Dataset entries
= Beginning of Section =
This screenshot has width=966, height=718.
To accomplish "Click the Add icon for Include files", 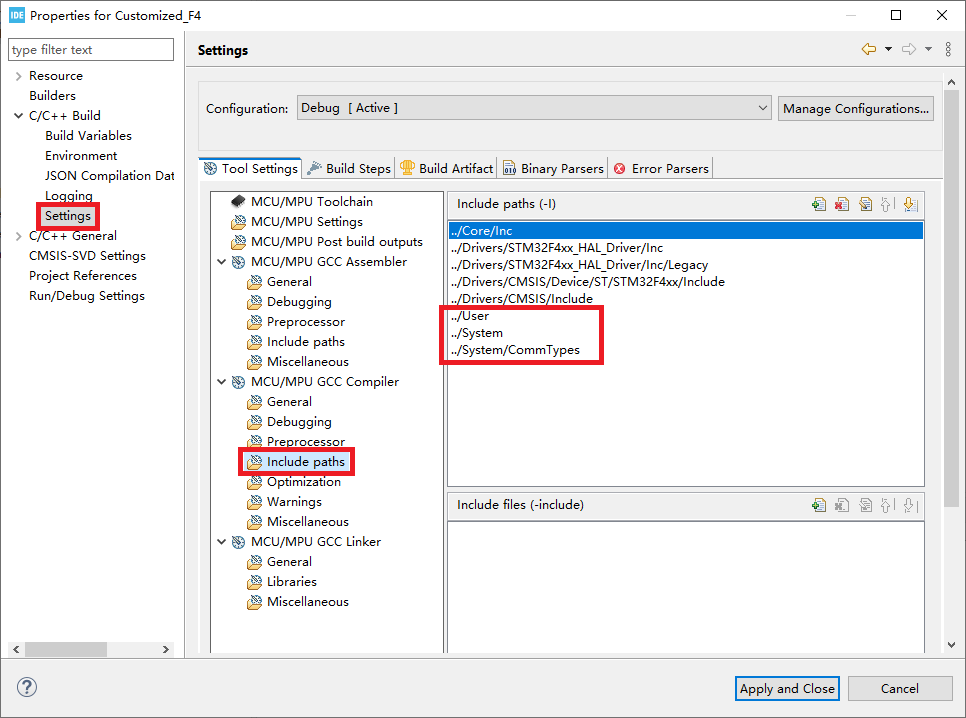I will point(819,505).
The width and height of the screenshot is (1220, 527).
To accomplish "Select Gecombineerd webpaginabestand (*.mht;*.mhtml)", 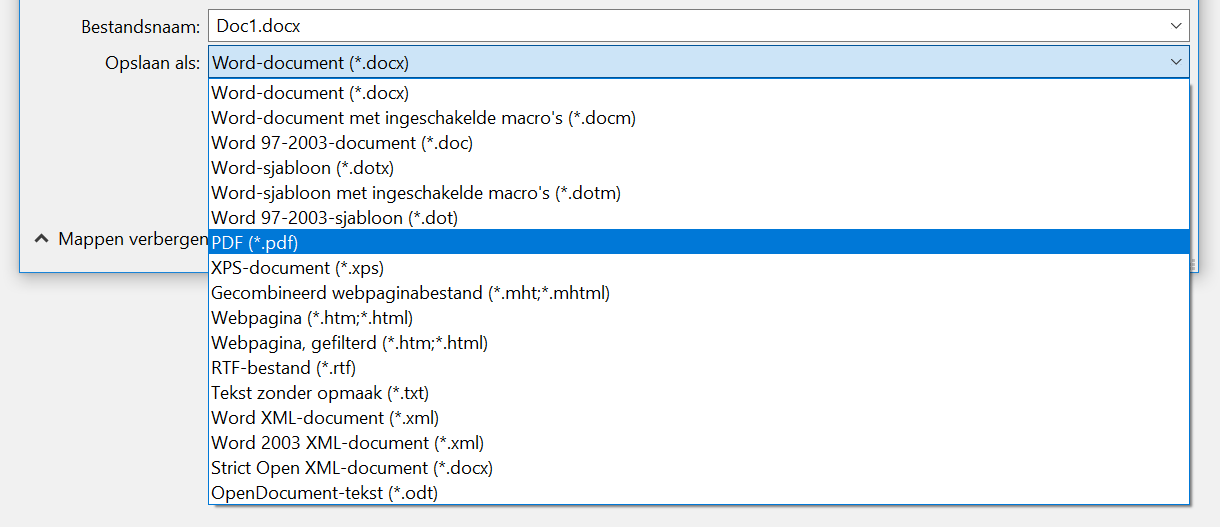I will pos(699,292).
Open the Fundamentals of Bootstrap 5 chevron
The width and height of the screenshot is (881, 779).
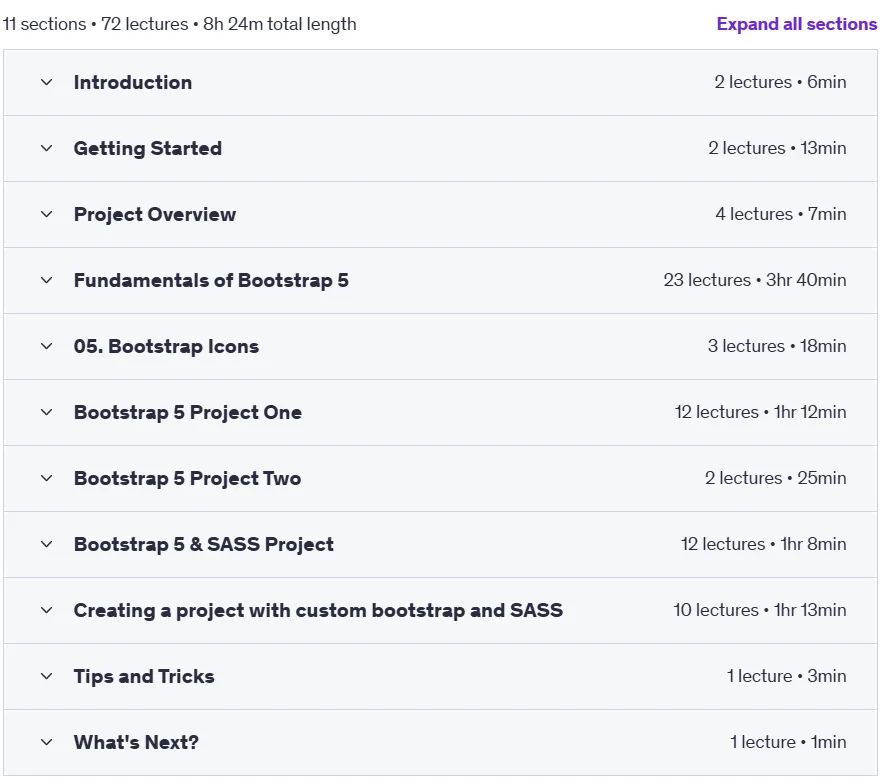pos(47,280)
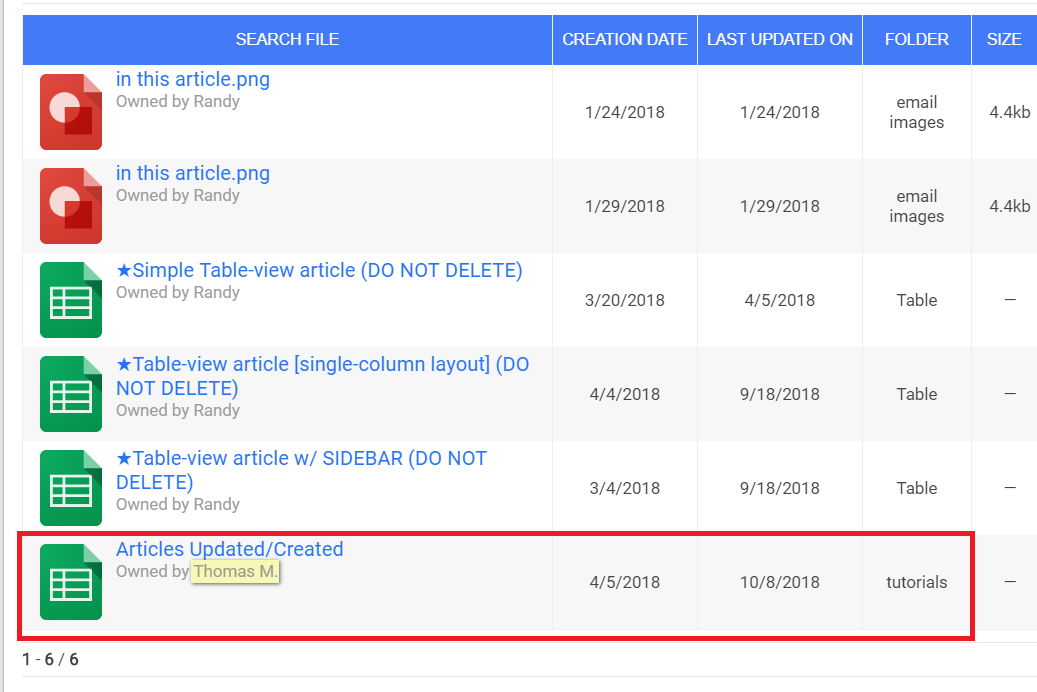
= End of Section =
→ **Work instruction**
Each line from the one containing "The width and height of the screenshot is (881, 779)." through the last line of the data should be written out exactly. Skip the pictures, and add no other lines.

→ **Written answer**
The width and height of the screenshot is (881, 779).
pos(47,280)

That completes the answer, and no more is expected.